Modern high-performance processors employ sophisticated techniques to overlap and simultaneously execute multiple computation and memory operations. Intuitively, these techniques should help database applications, which are becoming increasingly compute and memory bound. Unfortunately, recent research indicates that, unlike scientific workloads, database systems' performance has not improved commensurately with increases in processor speeds. As the gap between memory and processor speed widens, research on database systems has focused on minimizing memory latencies for isolated algorithms. However, in order to design high-performance database systems it is important to carefully evaluate and understand the interaction between the database software and the underlying hardware.

The first part of this talk introduces a framework for analyzing query execution time on a database system running on a server with a modern processor and memory architecture.
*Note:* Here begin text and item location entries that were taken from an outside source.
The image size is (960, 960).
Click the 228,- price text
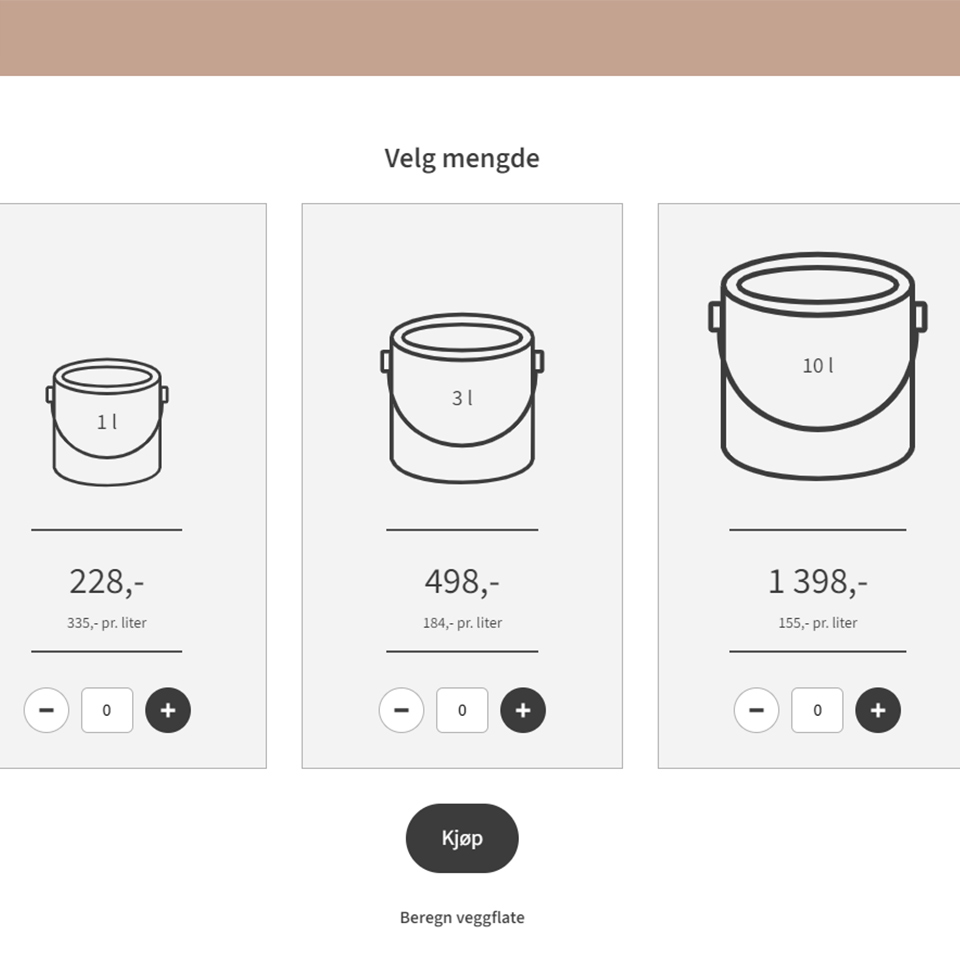click(107, 581)
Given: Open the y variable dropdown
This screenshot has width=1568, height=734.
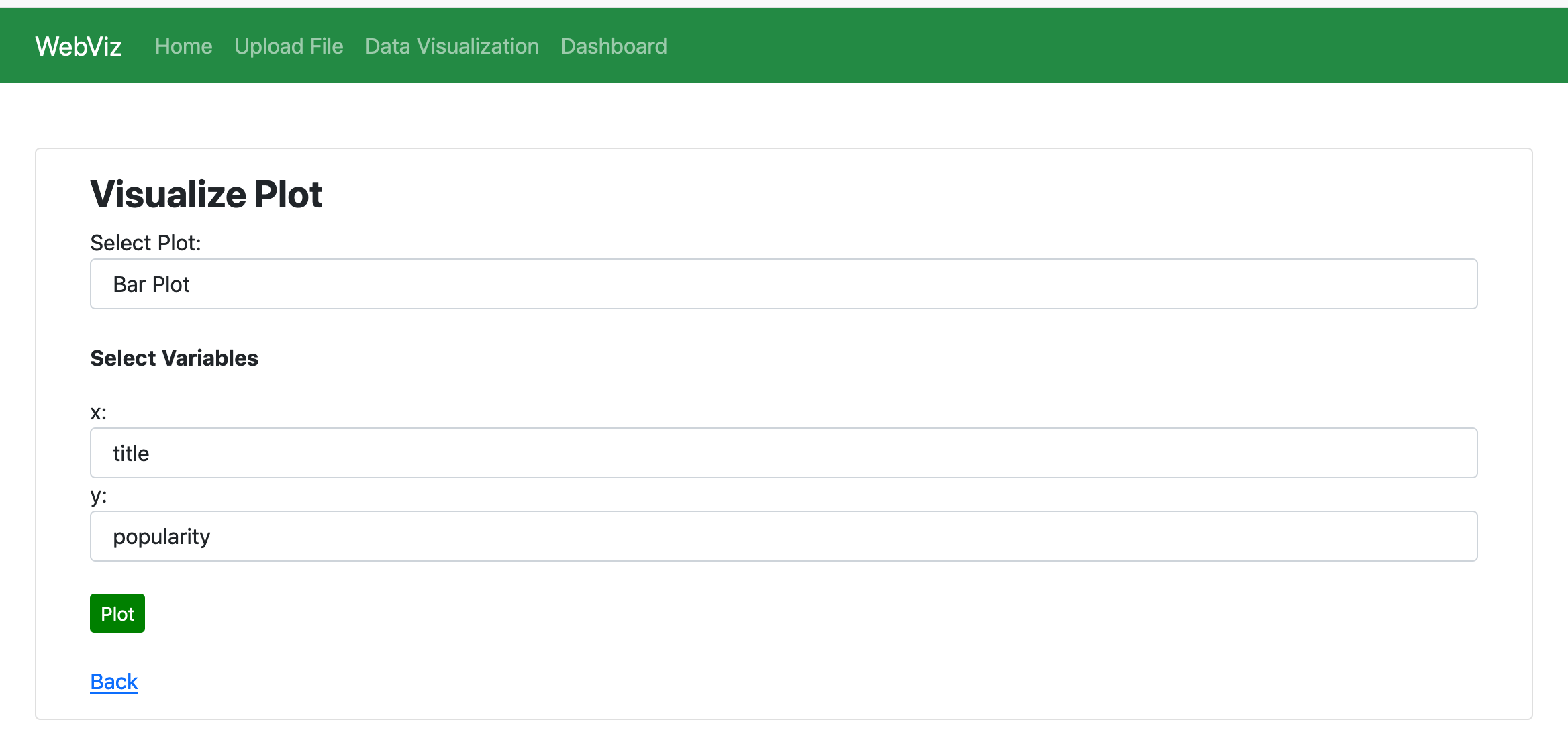Looking at the screenshot, I should 783,536.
Experiments with a variety of benchmarks show that database developers should (a) optimize data placement for the second level of data cache, (b) optimize instruction placement to reduce first-level instruction cache stalls, but (c) not expect the overall execution time to decrease significantly without addressing stalls related to subtle implementation issues (e.g., branch prediction).

The second part of the talk focuses on optimizing data placement for access to the second-level cache. Most commercial DBMSs store records contiguously on disk pages, using the slotted-page approach (NSM). During single attribute scan, NSM exhibits poor spatial locality and has a negative impact on cache performance. The decomposition storage model (DSM) has better spatial locality, but incurs a high record reconstruction cost. We introduce Partition Attributes Across (PAX), a new layout for data records that is applied orthogonally to NSM pages and offers optimized cache utilization with no extra space or time penalty.